Węgrzy są mistrzami w cieście naleśnikowym, nadzieniu czekoladowo orzechowym i podaniu, ale w domu to danie smakuje równie oszałamiająco. Polecam jako deser, obiad czy pomysł na babskie spotkanie.
Gundel palacsinta czyli naleśniki a la gundel - jak zrobić?
Sposób przygotowania:
1.Mleko (o,5) litra oraz 4 jajka ubijam mikserem, wsypuję mąkę, szczyptę soli i ubijam dalej. Ciasto ma mieć konsystencję gęstej śmietany. Ciasto odstawiam.
2.Mieszam kakao, żółtka, oraz cukier ( 3 łyżki, 1 zostaje do dekoracji). W rondelku gotuję szklankę mleka oraz śmietankę, na gotujące wlewam miksturę z żółtek i doprowadzam do wrzenia.
3.Gdy krem zgęstnieje zestawiam z ognia, dodaję orzechy włoskie ( połowę drobno zmieloną i połowę pokruszoną), rodzynki namoczone wcześniej w rumie ( razem z rumem), oraz pokruszoną czekoladę.

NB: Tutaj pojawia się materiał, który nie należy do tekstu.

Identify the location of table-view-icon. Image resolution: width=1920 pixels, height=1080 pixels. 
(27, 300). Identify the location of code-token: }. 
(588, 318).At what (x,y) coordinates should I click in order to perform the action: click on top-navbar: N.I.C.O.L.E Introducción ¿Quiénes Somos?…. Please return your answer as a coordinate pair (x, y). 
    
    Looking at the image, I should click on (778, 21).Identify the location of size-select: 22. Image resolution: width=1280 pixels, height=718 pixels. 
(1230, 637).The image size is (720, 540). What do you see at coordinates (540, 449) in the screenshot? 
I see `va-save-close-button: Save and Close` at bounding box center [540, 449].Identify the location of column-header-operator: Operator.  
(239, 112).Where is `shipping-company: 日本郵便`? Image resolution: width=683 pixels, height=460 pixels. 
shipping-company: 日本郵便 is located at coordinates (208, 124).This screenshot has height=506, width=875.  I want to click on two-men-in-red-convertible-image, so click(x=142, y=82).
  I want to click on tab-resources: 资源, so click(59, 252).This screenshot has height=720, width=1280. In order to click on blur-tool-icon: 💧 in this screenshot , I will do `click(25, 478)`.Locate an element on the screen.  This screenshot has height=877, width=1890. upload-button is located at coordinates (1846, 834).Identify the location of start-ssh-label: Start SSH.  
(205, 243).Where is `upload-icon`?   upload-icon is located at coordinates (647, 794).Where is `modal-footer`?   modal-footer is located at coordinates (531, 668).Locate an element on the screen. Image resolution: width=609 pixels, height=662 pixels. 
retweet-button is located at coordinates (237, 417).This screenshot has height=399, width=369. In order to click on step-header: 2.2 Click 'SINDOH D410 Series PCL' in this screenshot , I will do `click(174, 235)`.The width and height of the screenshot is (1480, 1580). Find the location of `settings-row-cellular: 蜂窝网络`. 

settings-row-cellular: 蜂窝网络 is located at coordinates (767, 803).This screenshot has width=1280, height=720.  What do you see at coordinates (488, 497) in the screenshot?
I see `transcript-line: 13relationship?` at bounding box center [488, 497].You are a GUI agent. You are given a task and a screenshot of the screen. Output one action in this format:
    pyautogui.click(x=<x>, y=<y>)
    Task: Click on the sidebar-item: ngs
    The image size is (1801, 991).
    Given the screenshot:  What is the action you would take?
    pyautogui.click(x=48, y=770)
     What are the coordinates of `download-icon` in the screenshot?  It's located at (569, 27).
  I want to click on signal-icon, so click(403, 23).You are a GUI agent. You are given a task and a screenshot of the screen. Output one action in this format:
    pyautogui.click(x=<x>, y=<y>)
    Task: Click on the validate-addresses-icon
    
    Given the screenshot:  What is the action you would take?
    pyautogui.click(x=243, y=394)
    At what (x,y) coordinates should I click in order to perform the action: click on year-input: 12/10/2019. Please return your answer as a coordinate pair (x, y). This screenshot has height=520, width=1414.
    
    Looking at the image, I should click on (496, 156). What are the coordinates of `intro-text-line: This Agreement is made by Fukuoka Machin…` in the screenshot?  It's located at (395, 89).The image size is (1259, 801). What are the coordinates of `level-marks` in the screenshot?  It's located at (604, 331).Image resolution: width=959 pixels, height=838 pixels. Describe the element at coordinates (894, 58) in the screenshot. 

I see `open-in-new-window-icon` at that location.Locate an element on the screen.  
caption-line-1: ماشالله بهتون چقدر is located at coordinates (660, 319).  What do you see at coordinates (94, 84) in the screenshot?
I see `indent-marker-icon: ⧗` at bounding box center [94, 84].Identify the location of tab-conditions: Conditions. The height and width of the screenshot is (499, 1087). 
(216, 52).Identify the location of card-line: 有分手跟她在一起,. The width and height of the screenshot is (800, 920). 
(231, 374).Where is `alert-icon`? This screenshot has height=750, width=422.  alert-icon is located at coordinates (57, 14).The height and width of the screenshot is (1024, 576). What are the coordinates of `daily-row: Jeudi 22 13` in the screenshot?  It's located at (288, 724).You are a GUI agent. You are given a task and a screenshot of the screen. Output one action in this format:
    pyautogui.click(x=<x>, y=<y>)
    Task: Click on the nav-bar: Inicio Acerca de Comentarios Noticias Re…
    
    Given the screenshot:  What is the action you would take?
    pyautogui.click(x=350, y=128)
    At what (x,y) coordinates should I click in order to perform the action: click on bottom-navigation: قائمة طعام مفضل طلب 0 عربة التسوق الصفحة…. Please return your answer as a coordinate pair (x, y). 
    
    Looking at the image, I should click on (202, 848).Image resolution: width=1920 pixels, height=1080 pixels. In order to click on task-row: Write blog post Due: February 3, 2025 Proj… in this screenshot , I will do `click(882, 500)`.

4.Na oleju smażę naleśniki. Każdy z nich smaruję kremem czekoladowym. Ja lubię klasycznie zwinięte ( jak na zdjęciu). Na Węgrzech zazwyczaj podawane są zwinięte w "trójkąt", i polane sosem czekoladowym także po wierzchu. Ja dekoruję odrobiną sosu, cukrem pudrem, i plasterkiem pomarańczy ( smak owocu przełamuje słodycz sosu, i świetnie komponuje się z aromatami czekolady, cynamonu, rumu). Do tego oczywiście kieliszek złocistego Tokaju.